● O que fazer
Transcreva as linhas a seguir sem nenhuma alteração.

● Dados fornecidos
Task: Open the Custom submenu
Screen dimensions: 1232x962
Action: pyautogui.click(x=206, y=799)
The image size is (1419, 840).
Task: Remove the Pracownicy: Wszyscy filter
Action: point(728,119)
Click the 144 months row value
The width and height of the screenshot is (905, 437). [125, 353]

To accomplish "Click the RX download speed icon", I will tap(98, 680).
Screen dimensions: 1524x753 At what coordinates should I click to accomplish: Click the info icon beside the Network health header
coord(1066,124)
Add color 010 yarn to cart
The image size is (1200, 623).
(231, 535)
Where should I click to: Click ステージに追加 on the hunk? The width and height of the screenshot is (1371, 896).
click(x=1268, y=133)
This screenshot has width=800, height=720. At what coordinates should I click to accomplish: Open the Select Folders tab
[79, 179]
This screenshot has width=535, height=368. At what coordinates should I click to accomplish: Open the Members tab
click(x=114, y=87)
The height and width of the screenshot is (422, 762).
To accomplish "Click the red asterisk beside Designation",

● Solução
Task: Open the Custom submenu
Screen dimensions: 1232x962
Action: pyautogui.click(x=206, y=799)
The image size is (1419, 840).
Task: Remove the Pracownicy: Wszyscy filter
Action: point(728,119)
Click the 144 months row value
The width and height of the screenshot is (905, 437). [125, 353]

To accomplish "Click the RX download speed icon", I will tap(98, 680).
Screen dimensions: 1524x753 At what coordinates should I click to accomplish: Click the info icon beside the Network health header
coord(1066,124)
Add color 010 yarn to cart
The image size is (1200, 623).
(231, 535)
Where should I click to: Click ステージに追加 on the hunk? The width and height of the screenshot is (1371, 896).
click(x=1268, y=133)
This screenshot has width=800, height=720. At what coordinates should I click to accomplish: Open the Select Folders tab
[79, 179]
This screenshot has width=535, height=368. At what coordinates should I click to accomplish: Open the Members tab
click(x=114, y=87)
The height and width of the screenshot is (422, 762).
To accomplish "Click the red asterisk beside Designation",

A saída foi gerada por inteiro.